Freddie Mac Readies For SMP Rollout

by John Clapp
on February 02, 2009 No Comments
Categories : E-Features

Freddie Mac and Fannie Mae announced this week that they will extend their suspension of evictions caused by foreclosure through the end of February. The initiative, announced last November and originally planned to sunset in January, was designed to give servicers time to review their portfolios and ramp up for the Streamlined Modification Program (SMP).

Suspending evictions is a measure that Robert Padgett, director of Freddie Mac's loss mitigation department, calls ‘vitally important,’ because it ensures borrowers will not be facing a foreclosure sale that would limit their exposure to the program. The SMP is still in its earliest stages, and Padgett says it is difficult at this point to gauge the appropriateness of all the program's details, including its eligibility criteria and implementation guidelines.

Some of the SMP's features may be unfamiliar territory for loss mit specialists, and the program does demand operational changes at most servicing shops. Nonetheless, Padgett does not expect these elements to cause significant problems.

‘The program itself does have some unique characteristics to it that I think everybody's going to have to handle for a period of a time until their systems can get updated,’ he says, noting in particular the challenges of training workers and getting in place all the necessary letters and manuscripts. ‘But I don't think that's an impediment to the program getting rolled out and getting started. I think, conceptually, everybody understands what the program is.’

In short, Freddie Mac's SMP continues the industry trend of modifying loans rather than foreclosing properties by reducing borrowers' mortgage debt-to-income ratios. To achieve this, servicers are delegated the authority to extend loan terms, reduce interest rates and offer partial principal forbearance. Padgett mentions that the process of incorporating tracking and reporting functionalities is a work in progress, and calculating the amount of principal forbearance, specifically, may demand greater attention.

‘How to transfer a portion of the mortgage to a non-interest-bearing silent piece is a nuance that's new,’ he says.

On the topic of interest-rate reductions, servicers are expected to cut the rate in 0.125% decrements until the maximum monthly escrow deficiency payment-to-income ratio of 38% is reached. The new rate then remains in effect for the first five years of the modified mortgage's life if the modified rate is below the lifetime interest-rate cap (which is determined at the time the loan mod package is prepared and equals the lesser of the then-current interest rate on the existing mortgage or the Freddie Mac Weekly Primary Mortgage Market Survey rate for 30-year conforming notes). The interest rate then increases by 1% annually beginning in the sixth year.
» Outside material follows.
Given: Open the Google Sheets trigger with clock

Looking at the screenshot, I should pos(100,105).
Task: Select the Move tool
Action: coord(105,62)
‘The step-rate feature, which is something that has been on the market for a while, just hasn't been used to a great extent,’ Padgett comments. ‘It's something that requires a little additional systematic work for the servicers to build.’ Although that 1% increase feature will not come into play for five years, Freddie Mac wants its servicers to build that functionality into their systems sooner rather than later, so that all shops will be prepared.

One of the knocks against the SMP is that the program's eligibility requirements are too stringent and that too few borrowers will actually qualify. Freddie Mac may reevaluate those requirements after the first batch of mortgages go through the three-month trial period and determinations can be made as to what changes need to happen.

‘I think as we roll it out, we're very comfortable with its application and its use and that it will affect a good number of borrowers,’ Padgett says. ‘But as far as what's working and what's not, it's way premature for us to make those decisions on it now.’

One point that Padgett stresses is that servicers have more loss mitigation options available to them than the SMP alone, and just because the program may not be a right fit for one borrower does not mean that borrower will not qualify for an alternative plan. The financial incentives for a successful loan modification are the same, regardless of whether that modification was performed through the SMP or Freddie Mac's traditional modification program. The GSE has been seeing increases in its term extension and rate-reduction numbers, Padgett says.

‘We've been working with our servicers very closely to understand a rate-reduction loan modification is in their authority to offer up to borrowers,’ he adds. ‘We actually give our servicers some delegated authority without having to communicate with Freddie first.’